Segment Start: Data in this exercise
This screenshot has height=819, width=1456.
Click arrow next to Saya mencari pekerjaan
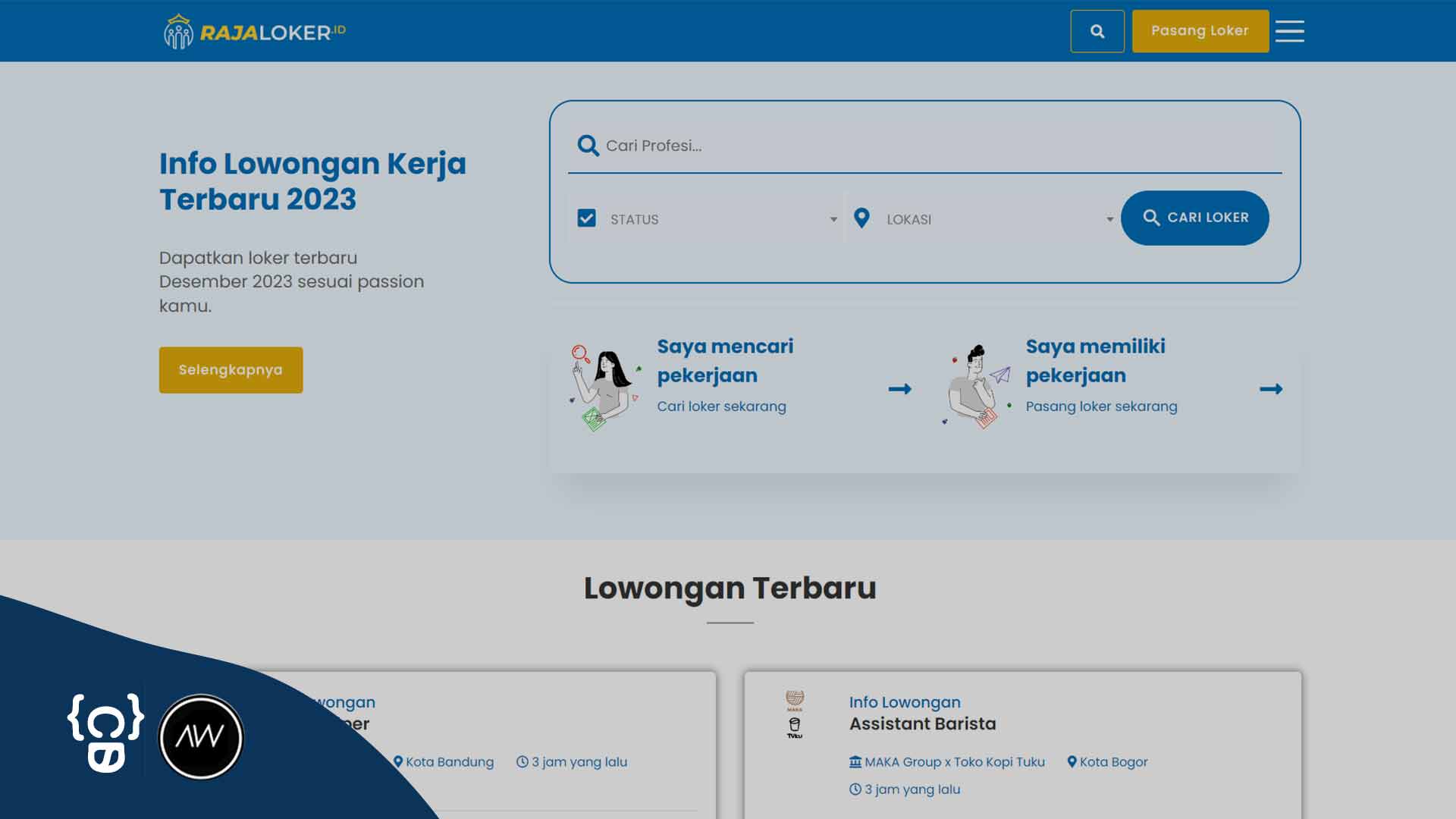[900, 389]
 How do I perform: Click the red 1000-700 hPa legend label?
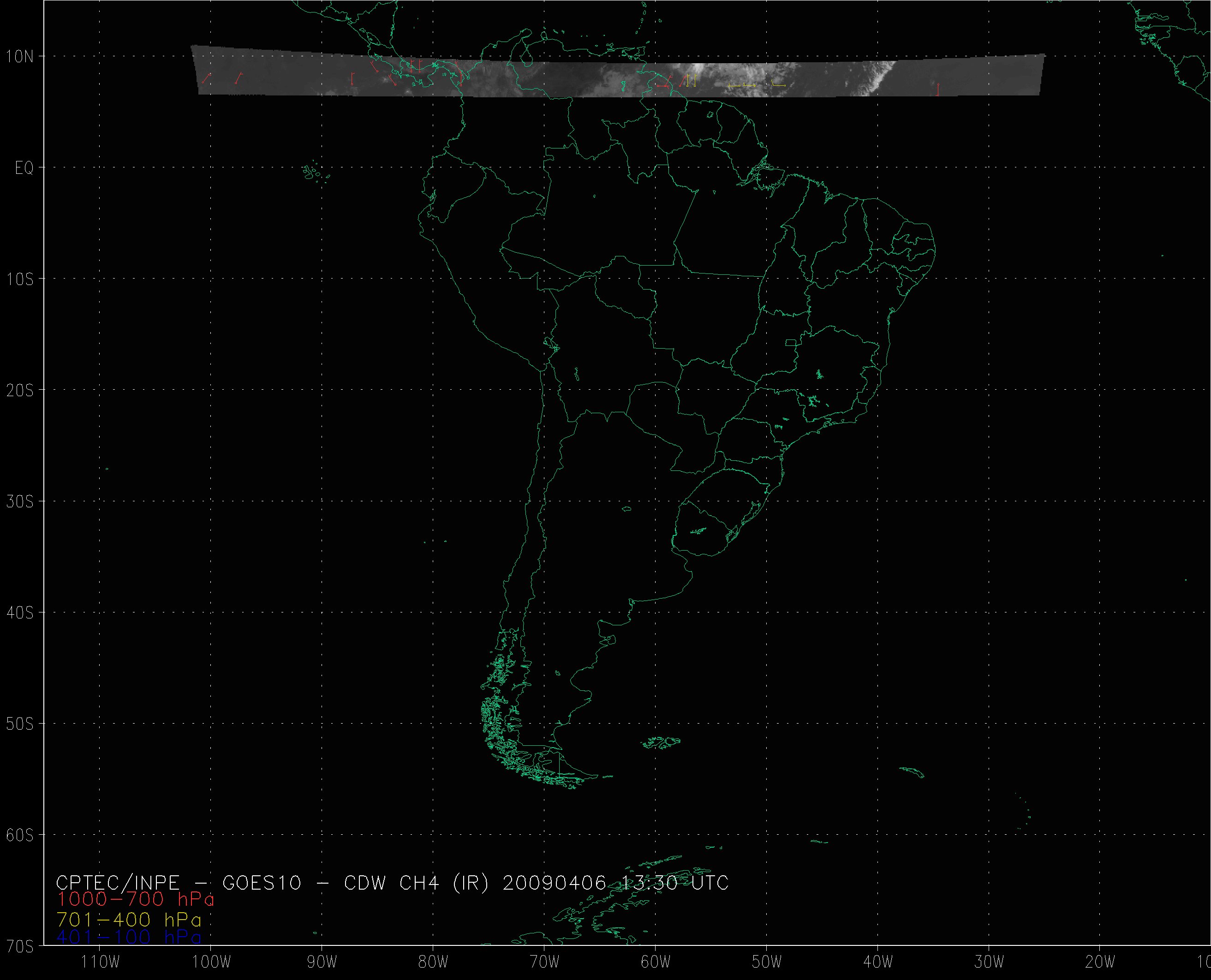[x=136, y=899]
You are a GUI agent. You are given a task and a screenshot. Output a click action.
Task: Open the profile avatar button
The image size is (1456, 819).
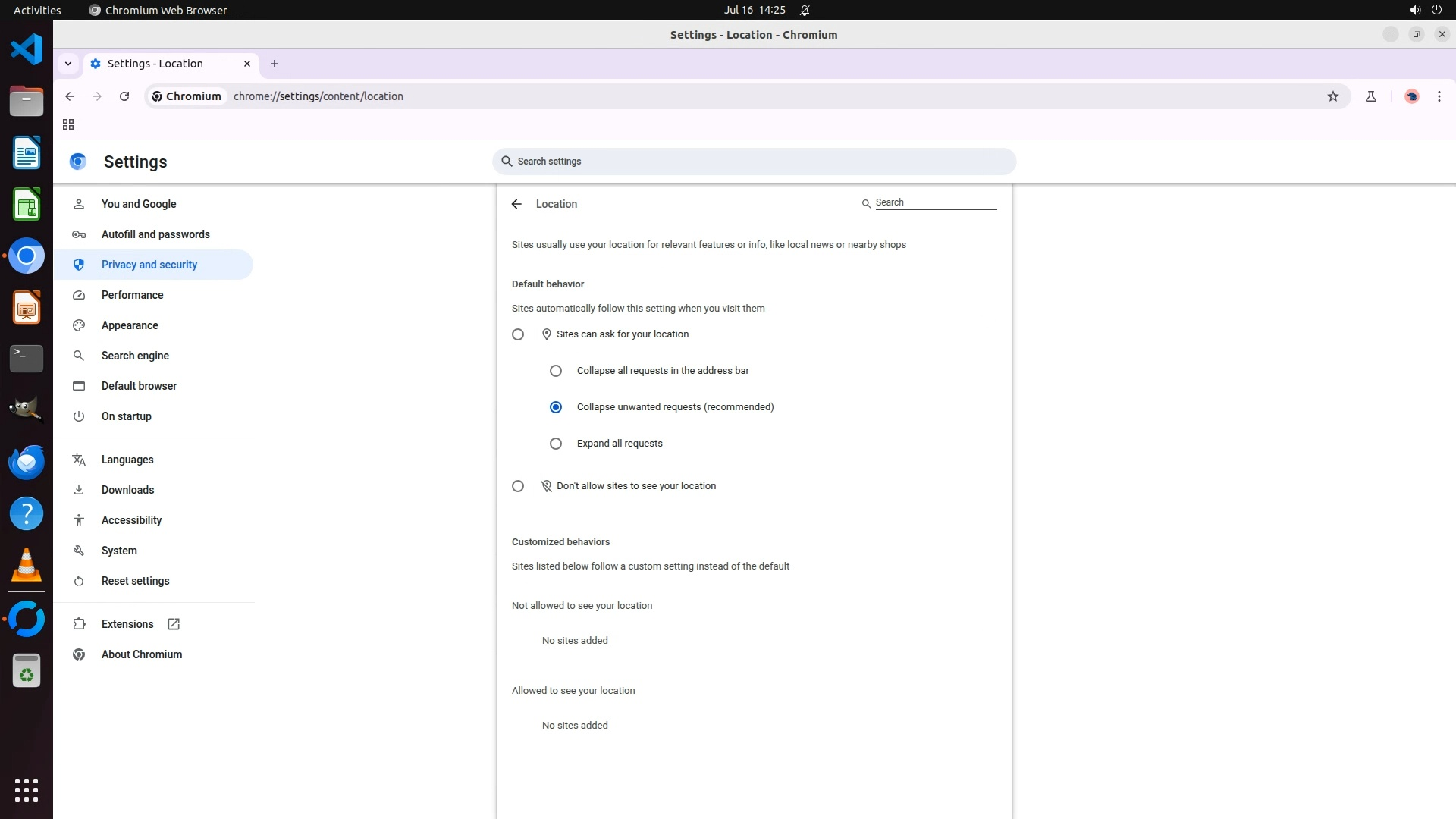pos(1411,96)
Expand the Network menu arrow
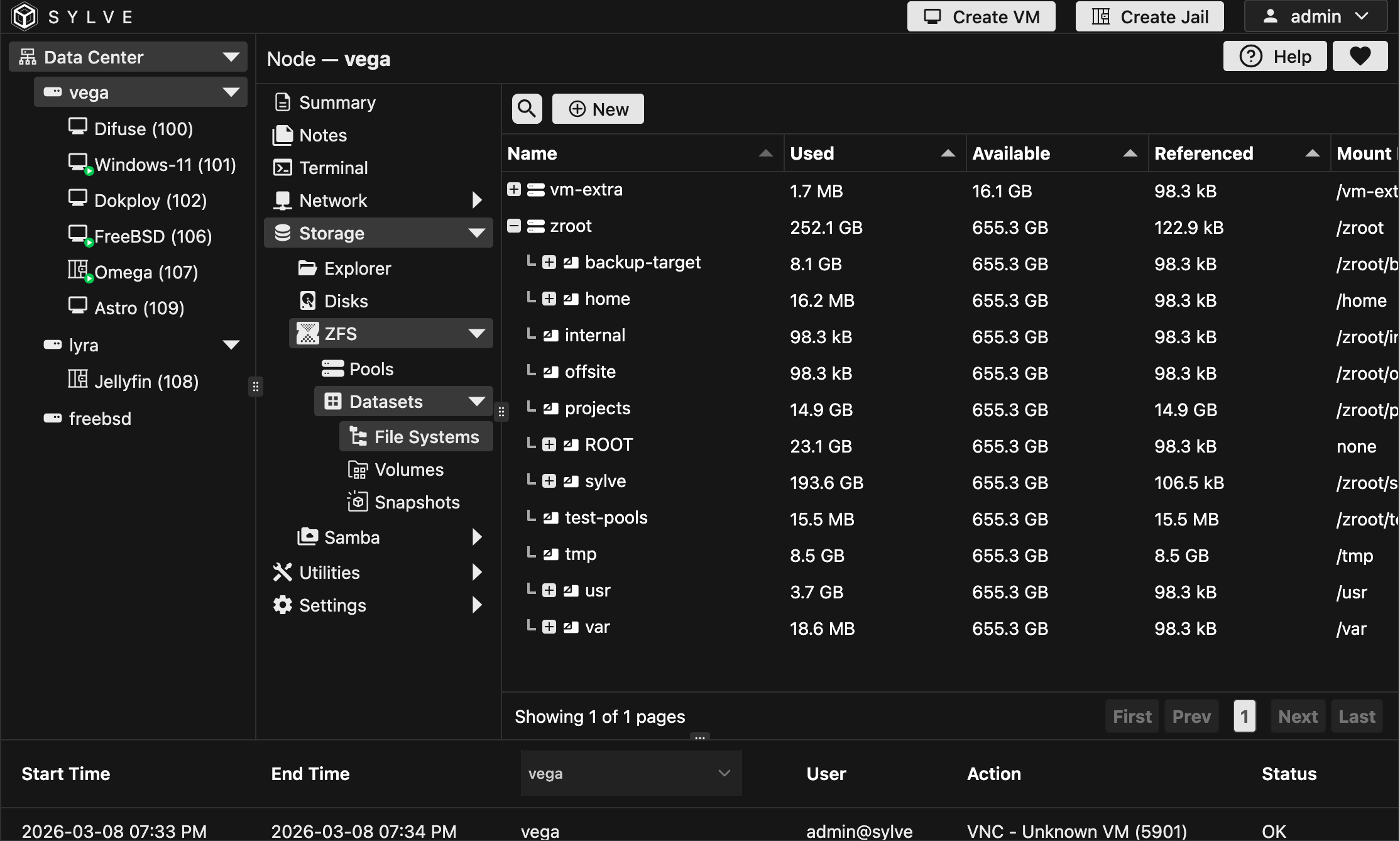1400x841 pixels. coord(477,201)
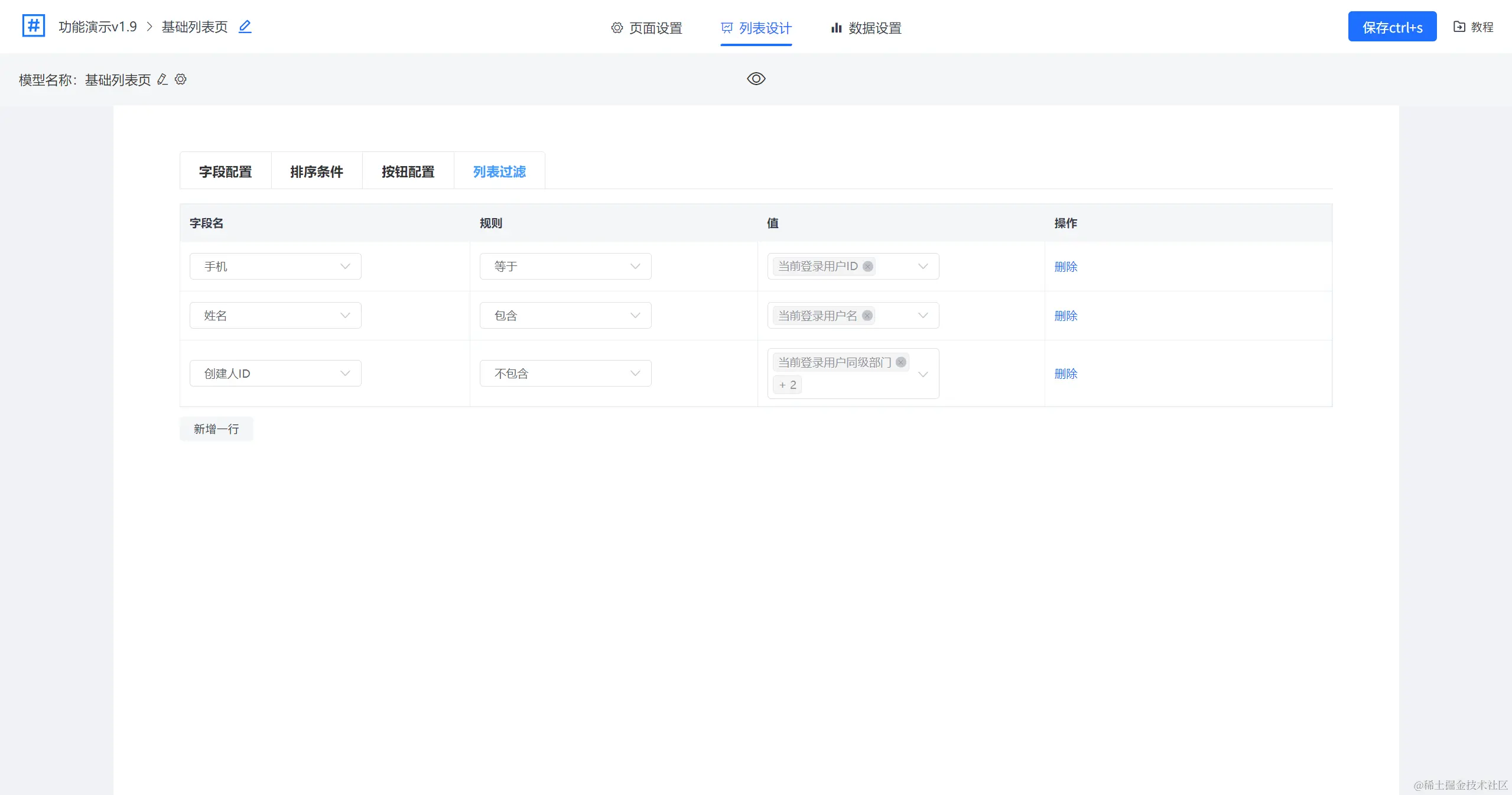The image size is (1512, 795).
Task: Click the edit pencil next to model name
Action: (x=162, y=79)
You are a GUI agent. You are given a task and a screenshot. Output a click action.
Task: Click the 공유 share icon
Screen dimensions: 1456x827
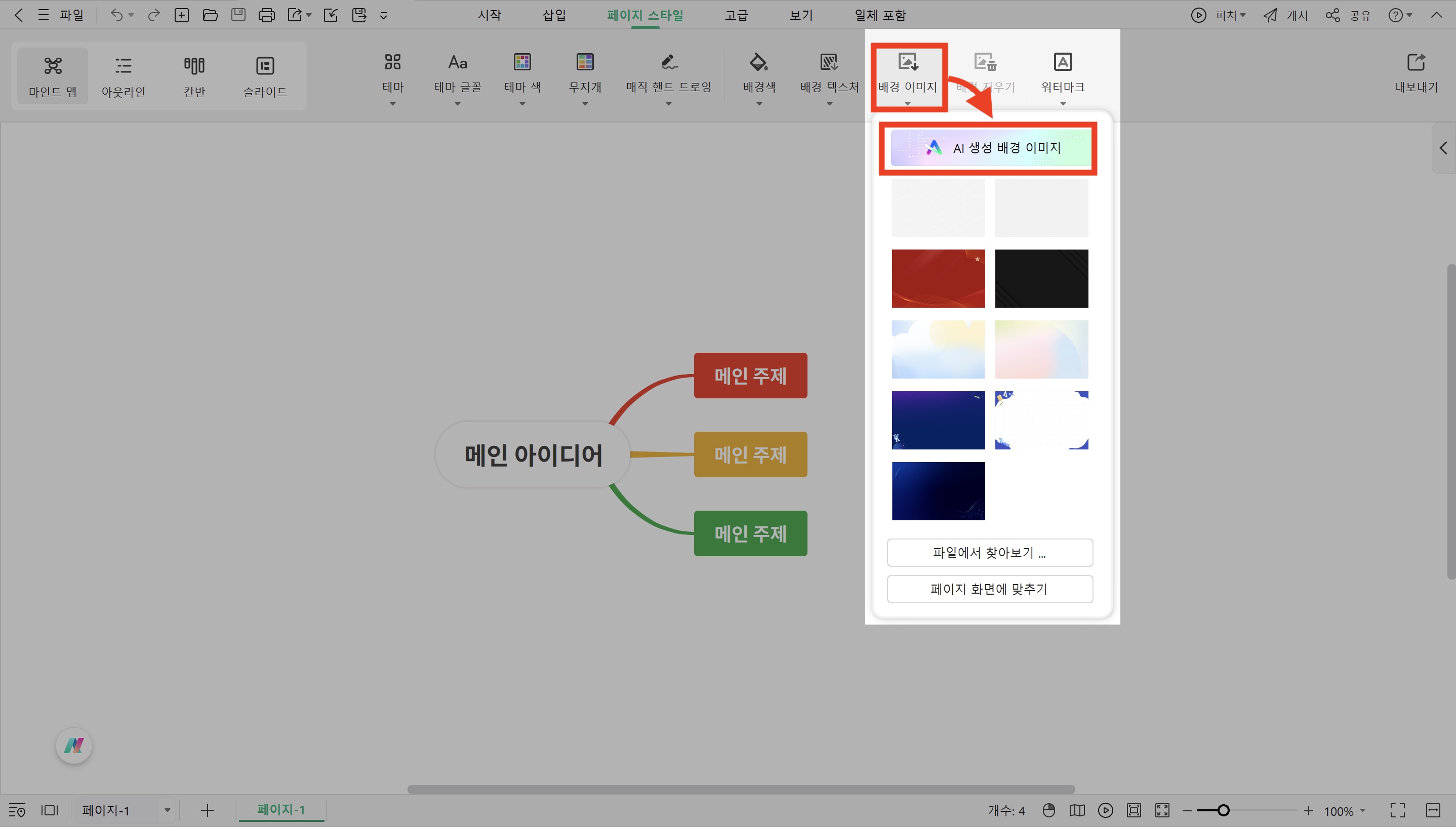(x=1351, y=15)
Segment End: Data in this exercise
* _What the task requires_
A verbatim copy of the data, pictures removed, is the expected result.

* _Result of this exercise_
This screenshot has height=819, width=1456.
Click arrow next to Saya mencari pekerjaan
[900, 389]
 How do I perform: Click the red 1000-700 hPa legend label?
[x=136, y=899]
You are a GUI agent. You are given a task and a screenshot. Output a click action.
Task: Open the profile avatar button
The image size is (1456, 819).
pos(1411,96)
Expand the Network menu arrow
1400x841 pixels. coord(477,201)
The image size is (1512, 795).
Task: Click the edit pencil next to model name
Action: (x=162, y=79)
You are a GUI agent. You are given a task and a screenshot. Output a click action.
Task: Click the 공유 share icon
Screen dimensions: 1456x827
(x=1351, y=15)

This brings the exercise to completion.